- Reklamy -
Patrzyła na intruza
Lisa była zaskoczona i ostrożnie otworzyła drzwi. Tym razem intruz nie mógł przed nim uciec.
Kamera dziecka nie zarejestrowała żadnego konkretnego kształtu, ale wciąż można było zobaczyć wiele zamieszania. Więc ktoś był w środku.
Teraz albo nigdy ! Powoli otworzyła drzwi, żeby nie hałasować. Wystarczyło jej trochę, by wślizgnęła się do pokoju.
Ale intruz musiał ją znaleźć. Wydawało się bowiem, że czarny cień nagle przesunął się w stronę okna.
I wtedy go zobaczyła …
- Reklamy -
Jej małe dziecko wróciło do łóżeczka. A pies, Bobby, gonił intruza przez pokój, nieustannie szczekając.
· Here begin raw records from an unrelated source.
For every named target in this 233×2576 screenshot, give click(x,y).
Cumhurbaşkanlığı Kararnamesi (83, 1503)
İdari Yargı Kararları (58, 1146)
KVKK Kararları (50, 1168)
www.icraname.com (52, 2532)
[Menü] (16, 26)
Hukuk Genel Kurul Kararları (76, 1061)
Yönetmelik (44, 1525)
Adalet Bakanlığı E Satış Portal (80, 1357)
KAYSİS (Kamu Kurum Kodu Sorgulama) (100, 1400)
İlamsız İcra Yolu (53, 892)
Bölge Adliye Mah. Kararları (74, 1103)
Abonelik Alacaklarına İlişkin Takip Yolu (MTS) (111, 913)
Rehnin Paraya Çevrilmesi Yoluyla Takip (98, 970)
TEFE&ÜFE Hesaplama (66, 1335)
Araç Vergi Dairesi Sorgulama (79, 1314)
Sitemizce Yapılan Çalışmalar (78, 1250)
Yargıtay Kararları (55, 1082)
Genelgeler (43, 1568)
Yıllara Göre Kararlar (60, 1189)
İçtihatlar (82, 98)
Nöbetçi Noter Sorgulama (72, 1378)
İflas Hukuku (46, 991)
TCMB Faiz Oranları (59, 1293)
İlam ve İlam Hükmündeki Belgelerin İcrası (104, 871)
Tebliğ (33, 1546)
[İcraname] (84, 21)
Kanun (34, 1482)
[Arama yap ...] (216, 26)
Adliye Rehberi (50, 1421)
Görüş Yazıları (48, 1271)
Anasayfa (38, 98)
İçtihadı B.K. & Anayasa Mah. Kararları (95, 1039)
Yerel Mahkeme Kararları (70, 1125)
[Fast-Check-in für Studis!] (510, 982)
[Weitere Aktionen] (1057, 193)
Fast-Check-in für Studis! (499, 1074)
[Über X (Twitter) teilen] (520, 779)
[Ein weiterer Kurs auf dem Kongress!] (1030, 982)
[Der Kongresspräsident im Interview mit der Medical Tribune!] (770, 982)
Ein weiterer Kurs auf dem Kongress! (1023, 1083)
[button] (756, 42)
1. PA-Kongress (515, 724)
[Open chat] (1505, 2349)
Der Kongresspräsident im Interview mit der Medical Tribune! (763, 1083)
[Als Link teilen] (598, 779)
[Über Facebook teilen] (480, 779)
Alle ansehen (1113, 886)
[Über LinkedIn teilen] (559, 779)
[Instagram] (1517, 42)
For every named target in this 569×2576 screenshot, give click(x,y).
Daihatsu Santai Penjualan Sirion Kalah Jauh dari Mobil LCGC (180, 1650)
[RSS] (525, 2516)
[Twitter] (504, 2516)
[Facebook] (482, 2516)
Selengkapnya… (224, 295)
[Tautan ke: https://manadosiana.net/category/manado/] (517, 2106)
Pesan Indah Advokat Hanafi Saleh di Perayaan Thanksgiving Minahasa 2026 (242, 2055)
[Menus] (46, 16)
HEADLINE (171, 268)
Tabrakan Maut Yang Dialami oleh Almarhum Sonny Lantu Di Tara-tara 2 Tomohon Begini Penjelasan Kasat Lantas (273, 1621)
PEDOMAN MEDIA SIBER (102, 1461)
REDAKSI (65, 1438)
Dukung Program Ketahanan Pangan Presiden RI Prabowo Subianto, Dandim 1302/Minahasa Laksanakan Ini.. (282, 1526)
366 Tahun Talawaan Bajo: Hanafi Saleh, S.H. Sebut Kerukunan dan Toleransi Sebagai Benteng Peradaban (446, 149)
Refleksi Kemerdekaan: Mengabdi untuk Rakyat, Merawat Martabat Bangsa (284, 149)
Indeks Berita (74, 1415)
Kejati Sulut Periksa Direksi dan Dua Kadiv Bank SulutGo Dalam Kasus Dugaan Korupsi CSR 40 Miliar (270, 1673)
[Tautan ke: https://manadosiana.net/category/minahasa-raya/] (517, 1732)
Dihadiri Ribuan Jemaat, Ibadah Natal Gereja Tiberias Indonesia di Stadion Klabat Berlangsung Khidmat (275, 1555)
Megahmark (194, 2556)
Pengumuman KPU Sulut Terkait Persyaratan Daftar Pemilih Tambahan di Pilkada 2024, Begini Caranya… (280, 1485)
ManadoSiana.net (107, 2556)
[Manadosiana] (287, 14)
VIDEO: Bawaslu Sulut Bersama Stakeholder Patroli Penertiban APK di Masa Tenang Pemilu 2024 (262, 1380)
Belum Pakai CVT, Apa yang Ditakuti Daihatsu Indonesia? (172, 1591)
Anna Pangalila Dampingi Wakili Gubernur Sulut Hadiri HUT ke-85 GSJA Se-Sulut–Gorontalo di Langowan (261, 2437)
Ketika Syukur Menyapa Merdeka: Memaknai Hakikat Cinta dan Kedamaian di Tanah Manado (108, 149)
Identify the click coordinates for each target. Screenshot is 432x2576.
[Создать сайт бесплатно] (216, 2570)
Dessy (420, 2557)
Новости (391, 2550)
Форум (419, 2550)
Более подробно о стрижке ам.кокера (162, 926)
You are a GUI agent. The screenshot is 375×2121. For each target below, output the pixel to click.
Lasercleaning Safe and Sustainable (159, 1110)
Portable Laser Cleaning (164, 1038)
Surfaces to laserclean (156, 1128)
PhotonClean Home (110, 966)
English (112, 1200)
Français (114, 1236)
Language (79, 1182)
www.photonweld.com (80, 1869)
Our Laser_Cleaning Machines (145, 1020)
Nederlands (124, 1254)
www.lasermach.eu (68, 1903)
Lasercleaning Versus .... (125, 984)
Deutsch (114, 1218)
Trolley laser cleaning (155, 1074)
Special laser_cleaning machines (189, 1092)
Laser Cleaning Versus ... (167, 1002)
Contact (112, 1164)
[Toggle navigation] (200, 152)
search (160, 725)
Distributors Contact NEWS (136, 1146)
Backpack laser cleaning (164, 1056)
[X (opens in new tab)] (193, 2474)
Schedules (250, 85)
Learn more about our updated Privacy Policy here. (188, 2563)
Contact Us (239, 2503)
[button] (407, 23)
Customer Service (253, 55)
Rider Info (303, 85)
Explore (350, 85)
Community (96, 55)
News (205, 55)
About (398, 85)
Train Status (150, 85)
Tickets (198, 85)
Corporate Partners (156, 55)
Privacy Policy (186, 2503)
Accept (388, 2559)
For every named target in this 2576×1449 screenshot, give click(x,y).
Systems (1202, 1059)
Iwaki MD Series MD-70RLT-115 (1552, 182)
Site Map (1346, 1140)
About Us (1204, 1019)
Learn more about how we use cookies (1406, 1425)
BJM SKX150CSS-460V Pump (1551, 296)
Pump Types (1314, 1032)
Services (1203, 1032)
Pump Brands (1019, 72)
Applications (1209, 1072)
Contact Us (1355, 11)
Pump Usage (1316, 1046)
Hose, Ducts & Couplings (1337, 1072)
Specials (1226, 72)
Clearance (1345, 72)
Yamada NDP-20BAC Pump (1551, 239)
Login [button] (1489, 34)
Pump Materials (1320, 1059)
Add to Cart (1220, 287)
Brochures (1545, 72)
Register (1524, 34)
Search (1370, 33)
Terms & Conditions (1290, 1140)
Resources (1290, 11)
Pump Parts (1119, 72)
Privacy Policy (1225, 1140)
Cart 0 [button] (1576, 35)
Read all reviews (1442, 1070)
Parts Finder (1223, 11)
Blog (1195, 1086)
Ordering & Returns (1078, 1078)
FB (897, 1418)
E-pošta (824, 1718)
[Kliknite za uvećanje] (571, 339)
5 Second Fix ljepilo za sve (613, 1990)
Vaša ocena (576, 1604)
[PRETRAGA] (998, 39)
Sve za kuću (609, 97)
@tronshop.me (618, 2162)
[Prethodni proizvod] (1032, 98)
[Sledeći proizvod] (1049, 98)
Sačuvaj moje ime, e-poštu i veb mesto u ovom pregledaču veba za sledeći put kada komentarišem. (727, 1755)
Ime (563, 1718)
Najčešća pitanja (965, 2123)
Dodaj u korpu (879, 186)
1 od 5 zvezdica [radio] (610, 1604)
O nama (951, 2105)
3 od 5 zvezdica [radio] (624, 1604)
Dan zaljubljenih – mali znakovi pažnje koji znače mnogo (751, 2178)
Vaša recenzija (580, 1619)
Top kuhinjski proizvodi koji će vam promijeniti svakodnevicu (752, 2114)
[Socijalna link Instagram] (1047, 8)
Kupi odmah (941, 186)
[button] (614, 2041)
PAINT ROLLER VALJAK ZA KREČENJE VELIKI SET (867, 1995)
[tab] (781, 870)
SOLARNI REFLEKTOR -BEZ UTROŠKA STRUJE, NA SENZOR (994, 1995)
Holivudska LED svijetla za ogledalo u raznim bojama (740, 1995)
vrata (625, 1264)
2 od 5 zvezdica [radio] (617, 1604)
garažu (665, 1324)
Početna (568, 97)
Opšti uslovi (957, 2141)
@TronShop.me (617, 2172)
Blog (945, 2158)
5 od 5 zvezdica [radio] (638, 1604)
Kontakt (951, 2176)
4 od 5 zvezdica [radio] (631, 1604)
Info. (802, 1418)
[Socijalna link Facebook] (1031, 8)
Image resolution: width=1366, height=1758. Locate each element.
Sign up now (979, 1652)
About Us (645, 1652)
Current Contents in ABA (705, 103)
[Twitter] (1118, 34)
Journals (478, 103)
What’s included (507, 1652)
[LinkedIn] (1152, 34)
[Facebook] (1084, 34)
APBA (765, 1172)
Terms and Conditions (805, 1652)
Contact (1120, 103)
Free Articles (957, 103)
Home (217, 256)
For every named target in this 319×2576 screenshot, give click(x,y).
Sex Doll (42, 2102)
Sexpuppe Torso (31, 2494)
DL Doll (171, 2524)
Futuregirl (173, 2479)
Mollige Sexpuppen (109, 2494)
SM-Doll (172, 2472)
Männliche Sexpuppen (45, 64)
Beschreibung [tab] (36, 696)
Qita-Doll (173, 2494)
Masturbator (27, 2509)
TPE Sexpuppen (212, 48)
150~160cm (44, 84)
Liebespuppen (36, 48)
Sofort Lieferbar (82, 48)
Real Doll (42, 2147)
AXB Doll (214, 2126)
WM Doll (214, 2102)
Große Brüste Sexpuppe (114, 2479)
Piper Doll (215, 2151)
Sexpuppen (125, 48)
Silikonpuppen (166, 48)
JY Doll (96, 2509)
Okno było otwarte. Wiał wiatr i był przerażający hałas, ale źródłem najgorszego hałasu był sam intruz. Lisa podbiegła do Flynna, aby ochronić go przed włamywaczem, który już był wyraźnie spanikowany. Zabawki, butelki i inne małe przedmioty były porozrzucane po całym pokoju.
Ten ostatni szukał wyjścia awaryjnego. Wyjścia były jednak zablokowane. Lisa była przy drzwiach z Flynnem, a droga do okna została zablokowana przez Bobby’ego, który teraz warczał groźnie.